WHAT NEEDS TO BE DONE: Your answer must be an exact copy of all the entries.

PROVIDED RECORDS:
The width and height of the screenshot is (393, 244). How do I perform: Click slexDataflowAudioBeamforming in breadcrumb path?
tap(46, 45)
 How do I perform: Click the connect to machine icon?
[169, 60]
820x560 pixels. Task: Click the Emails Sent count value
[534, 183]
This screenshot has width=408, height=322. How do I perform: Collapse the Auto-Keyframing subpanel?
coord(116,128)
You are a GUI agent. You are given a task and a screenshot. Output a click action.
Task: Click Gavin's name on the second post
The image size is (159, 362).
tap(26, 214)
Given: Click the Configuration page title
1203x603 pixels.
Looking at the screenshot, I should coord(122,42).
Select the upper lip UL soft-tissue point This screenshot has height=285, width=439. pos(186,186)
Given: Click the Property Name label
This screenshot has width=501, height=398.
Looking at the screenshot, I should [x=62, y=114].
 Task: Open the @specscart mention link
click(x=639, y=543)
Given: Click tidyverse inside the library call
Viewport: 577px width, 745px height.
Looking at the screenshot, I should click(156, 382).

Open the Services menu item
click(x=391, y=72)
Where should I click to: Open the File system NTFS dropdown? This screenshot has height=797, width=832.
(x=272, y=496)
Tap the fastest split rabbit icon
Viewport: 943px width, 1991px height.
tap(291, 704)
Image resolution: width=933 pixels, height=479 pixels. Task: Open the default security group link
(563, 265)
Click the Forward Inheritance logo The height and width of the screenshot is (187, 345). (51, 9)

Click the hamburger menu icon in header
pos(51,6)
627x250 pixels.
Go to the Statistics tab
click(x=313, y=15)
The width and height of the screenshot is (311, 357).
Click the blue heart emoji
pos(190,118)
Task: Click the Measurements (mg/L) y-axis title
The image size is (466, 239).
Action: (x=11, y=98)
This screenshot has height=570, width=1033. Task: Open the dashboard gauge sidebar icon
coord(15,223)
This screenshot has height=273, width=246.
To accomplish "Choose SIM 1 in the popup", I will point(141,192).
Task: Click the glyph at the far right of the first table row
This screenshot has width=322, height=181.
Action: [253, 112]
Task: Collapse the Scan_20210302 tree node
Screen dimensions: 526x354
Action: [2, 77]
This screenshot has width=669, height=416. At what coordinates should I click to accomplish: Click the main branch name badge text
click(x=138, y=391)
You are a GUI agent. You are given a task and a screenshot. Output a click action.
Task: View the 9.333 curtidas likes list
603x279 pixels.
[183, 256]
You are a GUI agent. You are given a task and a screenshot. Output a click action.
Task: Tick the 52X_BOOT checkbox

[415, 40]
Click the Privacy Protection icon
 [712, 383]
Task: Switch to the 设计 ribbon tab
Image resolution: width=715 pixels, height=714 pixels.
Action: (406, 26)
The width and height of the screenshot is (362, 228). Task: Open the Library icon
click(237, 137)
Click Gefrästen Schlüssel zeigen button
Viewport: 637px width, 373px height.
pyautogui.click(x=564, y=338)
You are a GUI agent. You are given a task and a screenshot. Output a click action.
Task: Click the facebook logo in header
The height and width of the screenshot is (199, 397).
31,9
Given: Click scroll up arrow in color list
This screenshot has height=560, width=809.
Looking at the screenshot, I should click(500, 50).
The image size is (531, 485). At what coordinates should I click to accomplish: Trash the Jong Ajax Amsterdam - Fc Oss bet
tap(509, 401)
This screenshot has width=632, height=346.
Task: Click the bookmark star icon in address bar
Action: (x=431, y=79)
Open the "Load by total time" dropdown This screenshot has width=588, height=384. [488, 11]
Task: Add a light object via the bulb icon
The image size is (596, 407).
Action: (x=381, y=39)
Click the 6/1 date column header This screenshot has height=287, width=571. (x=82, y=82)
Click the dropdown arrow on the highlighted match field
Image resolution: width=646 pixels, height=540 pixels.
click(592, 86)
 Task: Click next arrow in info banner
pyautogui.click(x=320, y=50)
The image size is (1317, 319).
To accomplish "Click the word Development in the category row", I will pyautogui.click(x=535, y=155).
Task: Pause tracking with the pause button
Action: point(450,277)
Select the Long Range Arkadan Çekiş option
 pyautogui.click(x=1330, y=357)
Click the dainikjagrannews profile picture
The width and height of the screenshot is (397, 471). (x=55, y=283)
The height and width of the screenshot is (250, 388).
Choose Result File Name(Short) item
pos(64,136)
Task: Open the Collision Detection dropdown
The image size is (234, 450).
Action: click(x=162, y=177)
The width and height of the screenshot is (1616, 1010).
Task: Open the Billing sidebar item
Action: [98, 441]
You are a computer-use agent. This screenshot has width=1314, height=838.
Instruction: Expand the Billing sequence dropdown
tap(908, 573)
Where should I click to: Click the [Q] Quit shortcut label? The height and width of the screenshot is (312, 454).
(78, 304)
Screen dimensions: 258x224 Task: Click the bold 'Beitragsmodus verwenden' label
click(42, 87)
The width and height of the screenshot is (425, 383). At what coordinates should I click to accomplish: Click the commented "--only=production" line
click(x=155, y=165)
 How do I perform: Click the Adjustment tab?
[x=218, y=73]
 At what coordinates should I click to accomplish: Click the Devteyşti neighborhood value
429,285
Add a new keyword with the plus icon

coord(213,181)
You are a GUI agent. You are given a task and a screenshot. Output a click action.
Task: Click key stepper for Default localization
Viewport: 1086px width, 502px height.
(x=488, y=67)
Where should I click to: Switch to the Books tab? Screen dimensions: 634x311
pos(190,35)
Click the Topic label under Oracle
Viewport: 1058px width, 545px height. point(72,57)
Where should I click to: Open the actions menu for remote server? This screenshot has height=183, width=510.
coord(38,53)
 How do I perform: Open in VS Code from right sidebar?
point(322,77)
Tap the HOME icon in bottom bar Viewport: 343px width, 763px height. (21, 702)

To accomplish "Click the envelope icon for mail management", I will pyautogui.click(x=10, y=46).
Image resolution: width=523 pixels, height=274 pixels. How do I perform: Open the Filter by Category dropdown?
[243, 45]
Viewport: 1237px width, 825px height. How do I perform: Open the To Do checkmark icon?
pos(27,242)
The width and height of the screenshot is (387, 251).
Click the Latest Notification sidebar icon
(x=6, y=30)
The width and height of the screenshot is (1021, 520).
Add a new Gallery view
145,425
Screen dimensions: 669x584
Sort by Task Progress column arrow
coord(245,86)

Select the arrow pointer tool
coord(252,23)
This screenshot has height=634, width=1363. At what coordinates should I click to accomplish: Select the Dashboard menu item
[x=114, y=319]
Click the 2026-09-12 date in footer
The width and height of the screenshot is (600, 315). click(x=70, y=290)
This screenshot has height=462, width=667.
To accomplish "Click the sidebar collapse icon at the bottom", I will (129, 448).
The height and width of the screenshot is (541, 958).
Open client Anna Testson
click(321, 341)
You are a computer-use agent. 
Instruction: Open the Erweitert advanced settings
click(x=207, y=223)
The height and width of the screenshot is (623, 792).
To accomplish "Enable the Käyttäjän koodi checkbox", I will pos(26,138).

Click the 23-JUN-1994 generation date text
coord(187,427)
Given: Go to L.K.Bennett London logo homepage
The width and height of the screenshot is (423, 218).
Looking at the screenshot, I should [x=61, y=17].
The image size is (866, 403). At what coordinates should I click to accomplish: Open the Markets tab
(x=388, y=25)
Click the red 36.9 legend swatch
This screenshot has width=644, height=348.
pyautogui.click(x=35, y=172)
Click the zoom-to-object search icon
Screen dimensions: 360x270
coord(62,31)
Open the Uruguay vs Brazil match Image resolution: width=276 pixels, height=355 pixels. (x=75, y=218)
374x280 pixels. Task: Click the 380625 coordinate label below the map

RESULT OF THE TASK:
The width and height of the screenshot is (393, 244). How do I perform: Click slexDataflowAudioBeamforming in breadcrumb path?
tap(46, 45)
 How do I perform: Click the connect to machine icon?
[169, 60]
820x560 pixels. Task: Click the Emails Sent count value
[534, 183]
This screenshot has width=408, height=322. How do I perform: Collapse the Auto-Keyframing subpanel?
coord(116,128)
You are a GUI agent. You are given a task and a screenshot. Output a click action.
Task: Click Gavin's name on the second post
The image size is (159, 362).
tap(26, 214)
Given: Click the Configuration page title
1203x603 pixels.
Looking at the screenshot, I should coord(122,42).
Select the upper lip UL soft-tissue point This screenshot has height=285, width=439. pos(186,186)
Given: Click the Property Name label
This screenshot has width=501, height=398.
Looking at the screenshot, I should [x=62, y=114].
 Task: Open the @specscart mention link
click(x=639, y=543)
Given: Click tidyverse inside the library call
Viewport: 577px width, 745px height.
Looking at the screenshot, I should click(156, 382).

Open the Services menu item
click(x=391, y=72)
Where should I click to: Open the File system NTFS dropdown? This screenshot has height=797, width=832.
(x=272, y=496)
Tap the fastest split rabbit icon
Viewport: 943px width, 1991px height.
tap(291, 704)
Image resolution: width=933 pixels, height=479 pixels. Task: Open the default security group link
(563, 265)
Click the Forward Inheritance logo The height and width of the screenshot is (187, 345). (51, 9)

Click the hamburger menu icon in header
pos(51,6)
627x250 pixels.
Go to the Statistics tab
click(x=313, y=15)
The width and height of the screenshot is (311, 357).
Click the blue heart emoji
pos(190,118)
Task: Click the Measurements (mg/L) y-axis title
The image size is (466, 239).
Action: (x=11, y=98)
This screenshot has height=570, width=1033. Task: Open the dashboard gauge sidebar icon
coord(15,223)
This screenshot has height=273, width=246.
To accomplish "Choose SIM 1 in the popup", I will point(141,192).
Task: Click the glyph at the far right of the first table row
This screenshot has width=322, height=181.
Action: [253, 112]
Task: Collapse the Scan_20210302 tree node
Screen dimensions: 526x354
Action: [2, 77]
This screenshot has width=669, height=416. At what coordinates should I click to accomplish: Click the main branch name badge text
click(x=138, y=391)
You are a GUI agent. You are given a task and a screenshot. Output a click action.
Task: View the 9.333 curtidas likes list
603x279 pixels.
[183, 256]
You are a GUI agent. You are given a task and a screenshot. Output a click action.
Task: Tick the 52X_BOOT checkbox

[415, 40]
Click the Privacy Protection icon
 [712, 383]
Task: Switch to the 设计 ribbon tab
Image resolution: width=715 pixels, height=714 pixels.
Action: (406, 26)
The width and height of the screenshot is (362, 228). Task: Open the Library icon
click(237, 137)
Click Gefrästen Schlüssel zeigen button
Viewport: 637px width, 373px height.
pyautogui.click(x=564, y=338)
You are a GUI agent. You are given a task and a screenshot. Output a click action.
Task: Click the facebook logo in header
The height and width of the screenshot is (199, 397).
31,9
Given: Click scroll up arrow in color list
This screenshot has height=560, width=809.
Looking at the screenshot, I should click(500, 50).
The image size is (531, 485). At what coordinates should I click to accomplish: Trash the Jong Ajax Amsterdam - Fc Oss bet
tap(509, 401)
This screenshot has width=632, height=346.
Task: Click the bookmark star icon in address bar
Action: (x=431, y=79)
Open the "Load by total time" dropdown This screenshot has width=588, height=384. [488, 11]
Task: Add a light object via the bulb icon
The image size is (596, 407).
Action: (x=381, y=39)
Click the 6/1 date column header This screenshot has height=287, width=571. (x=82, y=82)
Click the dropdown arrow on the highlighted match field
Image resolution: width=646 pixels, height=540 pixels.
click(592, 86)
 Task: Click next arrow in info banner
pyautogui.click(x=320, y=50)
The image size is (1317, 319).
To accomplish "Click the word Development in the category row", I will pyautogui.click(x=535, y=155).
Task: Pause tracking with the pause button
Action: point(450,277)
Select the Long Range Arkadan Çekiş option
 pyautogui.click(x=1330, y=357)
Click the dainikjagrannews profile picture
The width and height of the screenshot is (397, 471). (x=55, y=283)
The height and width of the screenshot is (250, 388).
Choose Result File Name(Short) item
pos(64,136)
Task: Open the Collision Detection dropdown
The image size is (234, 450).
Action: click(x=162, y=177)
The width and height of the screenshot is (1616, 1010).
Task: Open the Billing sidebar item
Action: [98, 441]
You are a computer-use agent. This screenshot has width=1314, height=838.
Instruction: Expand the Billing sequence dropdown
tap(908, 573)
Where should I click to: Click the [Q] Quit shortcut label? The height and width of the screenshot is (312, 454).
(78, 304)
Screen dimensions: 258x224 Task: Click the bold 'Beitragsmodus verwenden' label
click(42, 87)
The width and height of the screenshot is (425, 383). At what coordinates should I click to accomplish: Click the commented "--only=production" line
click(x=155, y=165)
 How do I perform: Click the Adjustment tab?
[x=218, y=73]
 At what coordinates should I click to accomplish: Click the Devteyşti neighborhood value
429,285
Add a new keyword with the plus icon

coord(213,181)
You are a GUI agent. You are given a task and a screenshot. Output a click action.
Task: Click key stepper for Default localization
Viewport: 1086px width, 502px height.
(x=488, y=67)
Where should I click to: Switch to the Books tab? Screen dimensions: 634x311
pos(190,35)
Click the Topic label under Oracle
Viewport: 1058px width, 545px height. point(72,57)
Where should I click to: Open the actions menu for remote server? This screenshot has height=183, width=510.
coord(38,53)
 How do I perform: Open in VS Code from right sidebar?
point(322,77)
Tap the HOME icon in bottom bar Viewport: 343px width, 763px height. (21, 702)

To accomplish "Click the envelope icon for mail management", I will pyautogui.click(x=10, y=46).
Image resolution: width=523 pixels, height=274 pixels. How do I perform: Open the Filter by Category dropdown?
[243, 45]
Viewport: 1237px width, 825px height. How do I perform: Open the To Do checkmark icon?
pos(27,242)
The width and height of the screenshot is (387, 251).
Click the Latest Notification sidebar icon
(x=6, y=30)
The width and height of the screenshot is (1021, 520).
Add a new Gallery view
145,425
Screen dimensions: 669x584
Sort by Task Progress column arrow
coord(245,86)

Select the arrow pointer tool
coord(252,23)
This screenshot has height=634, width=1363. At what coordinates should I click to accomplish: Select the Dashboard menu item
[x=114, y=319]
Click the 2026-09-12 date in footer
The width and height of the screenshot is (600, 315). click(x=70, y=290)
This screenshot has height=462, width=667.
To accomplish "Click the sidebar collapse icon at the bottom", I will (129, 448).
The height and width of the screenshot is (541, 958).
Open client Anna Testson
click(321, 341)
You are a computer-use agent. 
Instruction: Open the Erweitert advanced settings
click(x=207, y=223)
The height and width of the screenshot is (623, 792).
To accomplish "Enable the Käyttäjän koodi checkbox", I will pos(26,138).

Click the 23-JUN-1994 generation date text
coord(187,427)
Given: Go to L.K.Bennett London logo homepage
The width and height of the screenshot is (423, 218).
Looking at the screenshot, I should [x=61, y=17].
The image size is (866, 403). At what coordinates should I click to accomplish: Open the Markets tab
(x=388, y=25)
Click the red 36.9 legend swatch
This screenshot has width=644, height=348.
pyautogui.click(x=35, y=172)
Click the zoom-to-object search icon
Screen dimensions: 360x270
coord(62,31)
Open the Uruguay vs Brazil match Image resolution: width=276 pixels, height=355 pixels. (x=75, y=218)
374x280 pixels. Task: Click the 380625 coordinate label below the map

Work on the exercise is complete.